Sans leur présence, Héloïse Martel ne sait pas comment elle s’en sortirait, mère au foyer avec cinq enfants : « je serais obligée de me taper 40 kilomètres pour tout : les factures de cantine fois cinq, l’électricité, les colis. » Impossible, dit-elle, avec le prix du gasoil et le seul salaire de couvreur de son mari. Les factures sont déjà dures à payer, le système D inévitable : des ventes sur Vinted (vente de seconde main), un potager, des poules, Lidl… « Tôt ou tard, on sera tous obligés de revenir à l’ancienne avec un jardin. On sera bien contents d’avoir encore ces petits commerces. »

•• Enfants, Camille et Damien Auger pouvaient « tout faire à pied ». Ils égrènent les services qu’ils ont vus disparaître, avant que l’État ne mette les voiles. Ils souhaiteraient que l’économie « se casse la figure pour repartir de zéro, s’entraider, arrêter d’aller chercher loin ». De la présidentielle, ils n’attendent « rien ».
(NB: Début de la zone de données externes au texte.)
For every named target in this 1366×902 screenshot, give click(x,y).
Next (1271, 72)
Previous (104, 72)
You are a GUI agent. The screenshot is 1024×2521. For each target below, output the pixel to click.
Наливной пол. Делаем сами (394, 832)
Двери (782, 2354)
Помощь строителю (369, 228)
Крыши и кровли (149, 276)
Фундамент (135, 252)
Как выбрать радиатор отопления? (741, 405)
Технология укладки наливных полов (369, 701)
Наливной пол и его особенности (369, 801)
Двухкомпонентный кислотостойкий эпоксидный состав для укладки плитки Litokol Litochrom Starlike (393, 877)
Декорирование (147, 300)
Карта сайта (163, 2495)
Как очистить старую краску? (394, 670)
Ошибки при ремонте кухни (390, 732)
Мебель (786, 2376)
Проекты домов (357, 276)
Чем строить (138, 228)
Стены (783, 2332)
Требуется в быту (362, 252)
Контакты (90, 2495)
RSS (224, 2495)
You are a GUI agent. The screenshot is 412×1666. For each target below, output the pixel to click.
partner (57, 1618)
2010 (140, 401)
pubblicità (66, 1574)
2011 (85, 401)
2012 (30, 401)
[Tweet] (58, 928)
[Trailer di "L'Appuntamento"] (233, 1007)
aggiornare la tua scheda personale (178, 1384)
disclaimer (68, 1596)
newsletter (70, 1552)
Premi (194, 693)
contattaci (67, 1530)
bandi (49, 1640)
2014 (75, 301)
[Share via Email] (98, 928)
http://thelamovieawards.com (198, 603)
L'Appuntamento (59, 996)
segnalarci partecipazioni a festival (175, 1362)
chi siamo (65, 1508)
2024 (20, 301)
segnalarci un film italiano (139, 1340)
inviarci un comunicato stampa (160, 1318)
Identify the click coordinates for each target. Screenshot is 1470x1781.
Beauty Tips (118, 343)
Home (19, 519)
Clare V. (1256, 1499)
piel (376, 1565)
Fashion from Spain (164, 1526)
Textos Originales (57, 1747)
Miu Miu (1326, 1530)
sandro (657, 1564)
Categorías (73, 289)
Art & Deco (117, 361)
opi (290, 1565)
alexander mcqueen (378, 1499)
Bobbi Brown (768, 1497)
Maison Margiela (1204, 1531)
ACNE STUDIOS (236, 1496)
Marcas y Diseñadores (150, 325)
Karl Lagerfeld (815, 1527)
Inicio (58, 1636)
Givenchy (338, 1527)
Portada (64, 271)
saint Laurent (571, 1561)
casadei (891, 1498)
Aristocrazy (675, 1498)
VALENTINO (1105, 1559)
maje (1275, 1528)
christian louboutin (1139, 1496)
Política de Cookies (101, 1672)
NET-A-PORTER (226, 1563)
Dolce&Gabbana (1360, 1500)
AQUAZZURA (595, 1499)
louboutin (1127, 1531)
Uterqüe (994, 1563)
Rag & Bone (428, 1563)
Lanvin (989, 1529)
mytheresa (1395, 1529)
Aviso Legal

Une usure qu’Anne-Marie Daillet et Stéphane Wozniak observent de leur comptoir, devenu un « défouloir ». La guerre en Ukraine et la flambée des prix des matières premières tétanisent artisans et agriculteurs.

Lasse de cette campagne « d’appels d’offres « , la jeune femme, enceinte de quatre mois, a décidé qu’elle n’irait pas voter, cette fois. Elle voudrait que les petits commerces, derniers représentants de l’État dans certains villages, soient davantage soutenus, les charges et les taxes allégées … Son engagement à elle est de rendre service, chaque jour ou presque, de 7 heures à 20 heures. « Il nous faudrait un Coluche », lance-t-elle.